▶ What you will do
In the listing below, format the lines starting at the one containing "Select the speed" and ending at the one containing "(x=38, y=63)" as a Markdown table with the columns Number and Line, leaving out any blank lines.

▶ Extracted data

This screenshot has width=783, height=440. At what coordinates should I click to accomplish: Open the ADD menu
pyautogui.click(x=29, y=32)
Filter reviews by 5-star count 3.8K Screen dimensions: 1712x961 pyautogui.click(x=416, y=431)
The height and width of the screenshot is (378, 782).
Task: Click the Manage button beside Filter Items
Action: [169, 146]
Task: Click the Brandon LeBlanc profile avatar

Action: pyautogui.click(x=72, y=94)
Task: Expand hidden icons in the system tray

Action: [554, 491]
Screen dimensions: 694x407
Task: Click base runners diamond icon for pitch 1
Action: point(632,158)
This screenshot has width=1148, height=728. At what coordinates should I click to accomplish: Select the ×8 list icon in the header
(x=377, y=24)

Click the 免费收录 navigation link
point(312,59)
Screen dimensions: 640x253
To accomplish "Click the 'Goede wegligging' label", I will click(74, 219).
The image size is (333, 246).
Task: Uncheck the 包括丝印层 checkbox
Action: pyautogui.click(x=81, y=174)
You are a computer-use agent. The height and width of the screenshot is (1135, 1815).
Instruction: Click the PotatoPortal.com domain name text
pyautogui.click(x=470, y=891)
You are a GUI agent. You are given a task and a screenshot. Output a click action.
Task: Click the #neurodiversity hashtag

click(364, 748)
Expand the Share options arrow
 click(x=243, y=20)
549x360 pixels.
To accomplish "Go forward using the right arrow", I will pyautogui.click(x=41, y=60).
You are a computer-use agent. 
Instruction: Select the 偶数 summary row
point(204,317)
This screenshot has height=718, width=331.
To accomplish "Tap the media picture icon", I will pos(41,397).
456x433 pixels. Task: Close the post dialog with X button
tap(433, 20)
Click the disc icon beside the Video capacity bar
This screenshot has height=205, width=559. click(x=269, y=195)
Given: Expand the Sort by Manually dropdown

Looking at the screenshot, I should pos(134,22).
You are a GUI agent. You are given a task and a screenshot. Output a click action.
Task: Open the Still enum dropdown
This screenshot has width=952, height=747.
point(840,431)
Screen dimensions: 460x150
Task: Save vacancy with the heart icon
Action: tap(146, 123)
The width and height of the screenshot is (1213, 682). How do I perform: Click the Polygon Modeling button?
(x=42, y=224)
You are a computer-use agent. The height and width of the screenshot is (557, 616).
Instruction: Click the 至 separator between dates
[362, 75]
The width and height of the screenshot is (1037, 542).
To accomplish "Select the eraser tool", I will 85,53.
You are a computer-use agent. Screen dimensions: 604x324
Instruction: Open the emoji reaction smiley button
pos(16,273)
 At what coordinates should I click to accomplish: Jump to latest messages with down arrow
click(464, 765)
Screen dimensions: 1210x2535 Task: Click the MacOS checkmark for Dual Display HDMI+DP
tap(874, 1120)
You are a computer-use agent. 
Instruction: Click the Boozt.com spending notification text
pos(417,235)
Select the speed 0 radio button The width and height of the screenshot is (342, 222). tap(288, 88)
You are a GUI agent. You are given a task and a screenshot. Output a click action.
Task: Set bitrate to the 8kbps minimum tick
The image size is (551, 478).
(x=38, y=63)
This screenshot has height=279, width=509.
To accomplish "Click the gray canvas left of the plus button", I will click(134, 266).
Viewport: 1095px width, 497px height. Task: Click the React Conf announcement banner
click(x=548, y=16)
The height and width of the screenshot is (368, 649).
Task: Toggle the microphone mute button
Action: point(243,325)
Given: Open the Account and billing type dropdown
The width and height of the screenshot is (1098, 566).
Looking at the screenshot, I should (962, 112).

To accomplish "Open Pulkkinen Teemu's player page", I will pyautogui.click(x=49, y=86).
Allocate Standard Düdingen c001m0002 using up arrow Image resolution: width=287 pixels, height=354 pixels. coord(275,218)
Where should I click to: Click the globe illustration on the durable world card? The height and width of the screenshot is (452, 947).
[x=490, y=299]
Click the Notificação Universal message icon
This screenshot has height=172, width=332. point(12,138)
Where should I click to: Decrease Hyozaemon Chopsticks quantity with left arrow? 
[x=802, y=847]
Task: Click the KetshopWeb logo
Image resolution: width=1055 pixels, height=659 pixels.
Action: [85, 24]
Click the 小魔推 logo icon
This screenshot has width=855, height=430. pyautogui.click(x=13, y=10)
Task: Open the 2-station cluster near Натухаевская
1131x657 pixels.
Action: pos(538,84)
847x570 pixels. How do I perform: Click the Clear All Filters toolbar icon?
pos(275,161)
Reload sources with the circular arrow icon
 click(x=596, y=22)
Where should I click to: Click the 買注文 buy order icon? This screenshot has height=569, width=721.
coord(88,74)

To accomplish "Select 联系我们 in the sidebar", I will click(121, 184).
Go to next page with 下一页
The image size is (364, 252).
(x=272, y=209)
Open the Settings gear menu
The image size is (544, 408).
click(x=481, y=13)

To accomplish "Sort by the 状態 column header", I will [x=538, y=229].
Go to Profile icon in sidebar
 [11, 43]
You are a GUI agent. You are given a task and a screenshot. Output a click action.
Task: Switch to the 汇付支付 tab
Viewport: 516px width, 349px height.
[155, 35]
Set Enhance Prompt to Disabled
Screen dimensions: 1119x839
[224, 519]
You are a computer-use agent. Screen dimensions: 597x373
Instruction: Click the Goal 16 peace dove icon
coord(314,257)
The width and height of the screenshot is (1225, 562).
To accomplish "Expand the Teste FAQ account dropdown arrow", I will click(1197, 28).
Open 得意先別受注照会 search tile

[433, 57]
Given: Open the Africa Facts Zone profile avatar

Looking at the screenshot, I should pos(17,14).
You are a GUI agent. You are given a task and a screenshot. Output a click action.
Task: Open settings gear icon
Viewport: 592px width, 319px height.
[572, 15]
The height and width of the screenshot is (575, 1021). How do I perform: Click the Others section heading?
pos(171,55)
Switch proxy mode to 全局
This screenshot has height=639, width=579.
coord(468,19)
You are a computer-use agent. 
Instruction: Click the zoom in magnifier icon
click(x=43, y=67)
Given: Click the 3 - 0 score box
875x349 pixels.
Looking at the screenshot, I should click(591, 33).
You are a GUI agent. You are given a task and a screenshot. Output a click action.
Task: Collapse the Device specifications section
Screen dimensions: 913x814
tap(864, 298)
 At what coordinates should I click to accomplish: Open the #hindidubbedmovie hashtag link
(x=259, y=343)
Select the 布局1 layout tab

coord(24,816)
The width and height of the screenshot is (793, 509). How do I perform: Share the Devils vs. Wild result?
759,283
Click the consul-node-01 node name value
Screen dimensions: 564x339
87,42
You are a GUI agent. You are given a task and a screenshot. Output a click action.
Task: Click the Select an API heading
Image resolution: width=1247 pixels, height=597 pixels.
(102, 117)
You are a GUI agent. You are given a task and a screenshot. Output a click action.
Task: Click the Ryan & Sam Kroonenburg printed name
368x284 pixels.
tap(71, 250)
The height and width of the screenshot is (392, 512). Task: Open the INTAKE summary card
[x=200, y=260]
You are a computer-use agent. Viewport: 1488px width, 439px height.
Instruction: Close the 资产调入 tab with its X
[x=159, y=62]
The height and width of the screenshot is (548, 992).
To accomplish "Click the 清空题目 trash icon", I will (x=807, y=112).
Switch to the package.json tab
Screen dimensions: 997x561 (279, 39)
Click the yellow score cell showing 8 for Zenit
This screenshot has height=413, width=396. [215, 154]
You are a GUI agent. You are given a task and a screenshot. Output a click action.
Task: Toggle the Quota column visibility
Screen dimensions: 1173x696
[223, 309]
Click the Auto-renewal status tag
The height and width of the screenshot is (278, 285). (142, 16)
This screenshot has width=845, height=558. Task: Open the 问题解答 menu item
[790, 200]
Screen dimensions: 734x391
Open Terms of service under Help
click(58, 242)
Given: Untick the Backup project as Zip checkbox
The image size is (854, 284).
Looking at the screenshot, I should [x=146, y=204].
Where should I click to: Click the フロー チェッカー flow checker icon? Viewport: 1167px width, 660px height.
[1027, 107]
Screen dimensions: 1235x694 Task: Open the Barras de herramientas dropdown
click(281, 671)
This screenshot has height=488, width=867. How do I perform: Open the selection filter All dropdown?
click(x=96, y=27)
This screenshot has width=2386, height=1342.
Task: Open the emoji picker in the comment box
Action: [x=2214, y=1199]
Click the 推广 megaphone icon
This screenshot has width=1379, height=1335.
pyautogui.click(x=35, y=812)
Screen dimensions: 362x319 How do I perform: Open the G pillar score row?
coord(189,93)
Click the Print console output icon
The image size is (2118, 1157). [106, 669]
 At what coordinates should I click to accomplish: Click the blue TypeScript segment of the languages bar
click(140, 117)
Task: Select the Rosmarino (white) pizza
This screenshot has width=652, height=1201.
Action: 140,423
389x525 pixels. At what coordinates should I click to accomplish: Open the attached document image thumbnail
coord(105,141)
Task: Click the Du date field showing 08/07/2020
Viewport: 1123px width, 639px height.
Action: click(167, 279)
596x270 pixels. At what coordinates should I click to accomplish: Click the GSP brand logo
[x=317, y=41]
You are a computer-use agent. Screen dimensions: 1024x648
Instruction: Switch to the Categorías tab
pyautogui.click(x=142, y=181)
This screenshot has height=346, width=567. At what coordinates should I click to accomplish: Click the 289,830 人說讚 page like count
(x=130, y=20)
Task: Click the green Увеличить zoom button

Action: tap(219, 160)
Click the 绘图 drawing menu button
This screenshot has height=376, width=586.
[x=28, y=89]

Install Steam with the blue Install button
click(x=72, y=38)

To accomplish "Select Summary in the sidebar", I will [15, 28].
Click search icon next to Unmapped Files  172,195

▶ Task result
| Number | Line |
|---|---|
| 1 | Select the speed 0 radio button The width and height of the screenshot is (342, 222). tap(288, 88) |
| 2 | You are a GUI agent. You are given a task and a screenshot. Output a click action. |
| 3 | Task: Set bitrate to the 8kbps minimum tick |
| 4 | The image size is (551, 478). |
| 5 | (x=38, y=63) |